# WHAT IS NEEDED
Reproduce the following data line for line, without altering any character.

# PROVIDED INFORMATION

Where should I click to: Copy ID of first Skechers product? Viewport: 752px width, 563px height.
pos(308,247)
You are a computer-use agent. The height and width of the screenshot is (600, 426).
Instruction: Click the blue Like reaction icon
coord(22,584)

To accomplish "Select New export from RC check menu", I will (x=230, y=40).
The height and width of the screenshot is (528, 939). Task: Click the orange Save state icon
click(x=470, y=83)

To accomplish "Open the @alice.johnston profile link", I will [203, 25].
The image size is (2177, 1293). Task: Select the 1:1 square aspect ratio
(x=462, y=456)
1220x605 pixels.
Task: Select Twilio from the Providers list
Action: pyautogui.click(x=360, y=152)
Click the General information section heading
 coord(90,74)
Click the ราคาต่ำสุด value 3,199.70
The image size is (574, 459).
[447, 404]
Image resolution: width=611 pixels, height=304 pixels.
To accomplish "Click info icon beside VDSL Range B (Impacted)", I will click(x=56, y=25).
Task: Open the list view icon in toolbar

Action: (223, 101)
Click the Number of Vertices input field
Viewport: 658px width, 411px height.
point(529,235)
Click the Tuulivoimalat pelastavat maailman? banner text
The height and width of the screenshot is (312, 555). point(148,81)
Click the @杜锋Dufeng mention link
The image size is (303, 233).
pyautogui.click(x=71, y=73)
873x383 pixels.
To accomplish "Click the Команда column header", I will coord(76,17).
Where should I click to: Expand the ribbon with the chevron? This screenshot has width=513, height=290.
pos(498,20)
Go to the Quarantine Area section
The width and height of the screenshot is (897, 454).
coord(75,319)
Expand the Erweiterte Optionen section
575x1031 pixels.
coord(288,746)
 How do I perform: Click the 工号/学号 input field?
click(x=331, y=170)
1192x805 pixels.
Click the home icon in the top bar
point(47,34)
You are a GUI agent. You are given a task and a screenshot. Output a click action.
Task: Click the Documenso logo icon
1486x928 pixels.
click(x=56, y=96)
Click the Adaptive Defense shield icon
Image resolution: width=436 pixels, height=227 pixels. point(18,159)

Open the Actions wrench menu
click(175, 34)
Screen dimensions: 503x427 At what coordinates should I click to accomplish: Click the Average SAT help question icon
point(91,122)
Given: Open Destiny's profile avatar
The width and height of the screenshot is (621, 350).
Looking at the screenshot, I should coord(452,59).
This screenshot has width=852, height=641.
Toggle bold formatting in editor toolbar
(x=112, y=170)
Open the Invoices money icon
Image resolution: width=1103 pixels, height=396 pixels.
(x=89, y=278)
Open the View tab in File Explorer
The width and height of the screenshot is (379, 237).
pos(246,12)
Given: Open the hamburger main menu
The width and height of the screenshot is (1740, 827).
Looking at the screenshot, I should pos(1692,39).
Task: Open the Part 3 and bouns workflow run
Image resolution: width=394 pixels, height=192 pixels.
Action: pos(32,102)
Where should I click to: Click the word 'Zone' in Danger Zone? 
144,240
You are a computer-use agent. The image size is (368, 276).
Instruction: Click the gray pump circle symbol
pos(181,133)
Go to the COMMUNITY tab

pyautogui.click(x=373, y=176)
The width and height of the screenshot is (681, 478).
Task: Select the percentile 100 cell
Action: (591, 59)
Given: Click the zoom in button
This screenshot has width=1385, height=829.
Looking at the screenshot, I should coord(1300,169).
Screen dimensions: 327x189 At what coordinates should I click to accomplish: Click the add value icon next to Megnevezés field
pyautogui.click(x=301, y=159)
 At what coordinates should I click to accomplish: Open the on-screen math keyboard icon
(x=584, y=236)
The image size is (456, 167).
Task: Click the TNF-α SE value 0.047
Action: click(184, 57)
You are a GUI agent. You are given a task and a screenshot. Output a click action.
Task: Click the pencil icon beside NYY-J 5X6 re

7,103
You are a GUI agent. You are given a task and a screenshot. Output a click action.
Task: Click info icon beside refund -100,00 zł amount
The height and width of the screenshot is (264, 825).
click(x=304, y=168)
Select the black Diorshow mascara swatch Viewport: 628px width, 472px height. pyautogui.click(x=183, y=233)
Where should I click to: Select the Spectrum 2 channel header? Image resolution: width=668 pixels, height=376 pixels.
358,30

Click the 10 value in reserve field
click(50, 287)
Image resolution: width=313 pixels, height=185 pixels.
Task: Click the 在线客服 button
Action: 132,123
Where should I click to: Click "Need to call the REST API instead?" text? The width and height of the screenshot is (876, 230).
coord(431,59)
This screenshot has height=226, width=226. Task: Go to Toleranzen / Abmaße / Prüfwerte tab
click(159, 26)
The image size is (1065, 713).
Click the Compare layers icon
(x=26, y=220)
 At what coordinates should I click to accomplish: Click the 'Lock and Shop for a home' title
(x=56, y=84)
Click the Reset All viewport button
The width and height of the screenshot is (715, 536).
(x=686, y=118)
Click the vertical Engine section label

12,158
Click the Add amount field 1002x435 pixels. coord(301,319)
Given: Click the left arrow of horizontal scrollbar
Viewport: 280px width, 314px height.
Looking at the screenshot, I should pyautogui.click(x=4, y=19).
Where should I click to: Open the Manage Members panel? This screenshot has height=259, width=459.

# CORRECT OUTPUT
Where should I click to: Copy ID of first Skechers product? Viewport: 752px width, 563px height.
pos(308,247)
You are a computer-use agent. The height and width of the screenshot is (600, 426).
Instruction: Click the blue Like reaction icon
coord(22,584)

To accomplish "Select New export from RC check menu", I will (x=230, y=40).
The height and width of the screenshot is (528, 939). Task: Click the orange Save state icon
click(x=470, y=83)

To accomplish "Open the @alice.johnston profile link", I will [203, 25].
The image size is (2177, 1293). Task: Select the 1:1 square aspect ratio
(x=462, y=456)
1220x605 pixels.
Task: Select Twilio from the Providers list
Action: pyautogui.click(x=360, y=152)
Click the General information section heading
 coord(90,74)
Click the ราคาต่ำสุด value 3,199.70
The image size is (574, 459).
[447, 404]
Image resolution: width=611 pixels, height=304 pixels.
To accomplish "Click info icon beside VDSL Range B (Impacted)", I will click(x=56, y=25).
Task: Open the list view icon in toolbar

Action: (223, 101)
Click the Number of Vertices input field
Viewport: 658px width, 411px height.
point(529,235)
Click the Tuulivoimalat pelastavat maailman? banner text
The height and width of the screenshot is (312, 555). point(148,81)
Click the @杜锋Dufeng mention link
The image size is (303, 233).
pyautogui.click(x=71, y=73)
873x383 pixels.
To accomplish "Click the Команда column header", I will coord(76,17).
Where should I click to: Expand the ribbon with the chevron? This screenshot has width=513, height=290.
pos(498,20)
Go to the Quarantine Area section
The width and height of the screenshot is (897, 454).
coord(75,319)
Expand the Erweiterte Optionen section
575x1031 pixels.
coord(288,746)
 How do I perform: Click the 工号/学号 input field?
click(x=331, y=170)
1192x805 pixels.
Click the home icon in the top bar
point(47,34)
You are a GUI agent. You are given a task and a screenshot. Output a click action.
Task: Click the Documenso logo icon
1486x928 pixels.
click(x=56, y=96)
Click the Adaptive Defense shield icon
Image resolution: width=436 pixels, height=227 pixels. point(18,159)

Open the Actions wrench menu
click(175, 34)
Screen dimensions: 503x427 At what coordinates should I click to accomplish: Click the Average SAT help question icon
point(91,122)
Given: Open Destiny's profile avatar
The width and height of the screenshot is (621, 350).
Looking at the screenshot, I should coord(452,59).
This screenshot has width=852, height=641.
Toggle bold formatting in editor toolbar
(x=112, y=170)
Open the Invoices money icon
Image resolution: width=1103 pixels, height=396 pixels.
(x=89, y=278)
Open the View tab in File Explorer
The width and height of the screenshot is (379, 237).
pos(246,12)
Given: Open the hamburger main menu
The width and height of the screenshot is (1740, 827).
Looking at the screenshot, I should pos(1692,39).
Task: Open the Part 3 and bouns workflow run
Image resolution: width=394 pixels, height=192 pixels.
Action: pos(32,102)
Where should I click to: Click the word 'Zone' in Danger Zone? 
144,240
You are a computer-use agent. The image size is (368, 276).
Instruction: Click the gray pump circle symbol
pos(181,133)
Go to the COMMUNITY tab

pyautogui.click(x=373, y=176)
The width and height of the screenshot is (681, 478).
Task: Select the percentile 100 cell
Action: (591, 59)
Given: Click the zoom in button
This screenshot has width=1385, height=829.
Looking at the screenshot, I should coord(1300,169).
Screen dimensions: 327x189 At what coordinates should I click to accomplish: Click the add value icon next to Megnevezés field
pyautogui.click(x=301, y=159)
 At what coordinates should I click to accomplish: Open the on-screen math keyboard icon
(x=584, y=236)
The image size is (456, 167).
Task: Click the TNF-α SE value 0.047
Action: click(184, 57)
You are a GUI agent. You are given a task and a screenshot. Output a click action.
Task: Click the pencil icon beside NYY-J 5X6 re

7,103
You are a GUI agent. You are given a task and a screenshot. Output a click action.
Task: Click info icon beside refund -100,00 zł amount
The height and width of the screenshot is (264, 825).
click(x=304, y=168)
Select the black Diorshow mascara swatch Viewport: 628px width, 472px height. pyautogui.click(x=183, y=233)
Where should I click to: Select the Spectrum 2 channel header? Image resolution: width=668 pixels, height=376 pixels.
358,30

Click the 10 value in reserve field
click(50, 287)
Image resolution: width=313 pixels, height=185 pixels.
Task: Click the 在线客服 button
Action: 132,123
Where should I click to: Click "Need to call the REST API instead?" text? The width and height of the screenshot is (876, 230).
coord(431,59)
This screenshot has height=226, width=226. Task: Go to Toleranzen / Abmaße / Prüfwerte tab
click(159, 26)
The image size is (1065, 713).
Click the Compare layers icon
(x=26, y=220)
 At what coordinates should I click to accomplish: Click the 'Lock and Shop for a home' title
(x=56, y=84)
Click the Reset All viewport button
The width and height of the screenshot is (715, 536).
(x=686, y=118)
Click the vertical Engine section label

12,158
Click the Add amount field 1002x435 pixels. coord(301,319)
Given: Click the left arrow of horizontal scrollbar
Viewport: 280px width, 314px height.
Looking at the screenshot, I should pyautogui.click(x=4, y=19).
Where should I click to: Open the Manage Members panel? This screenshot has height=259, width=459.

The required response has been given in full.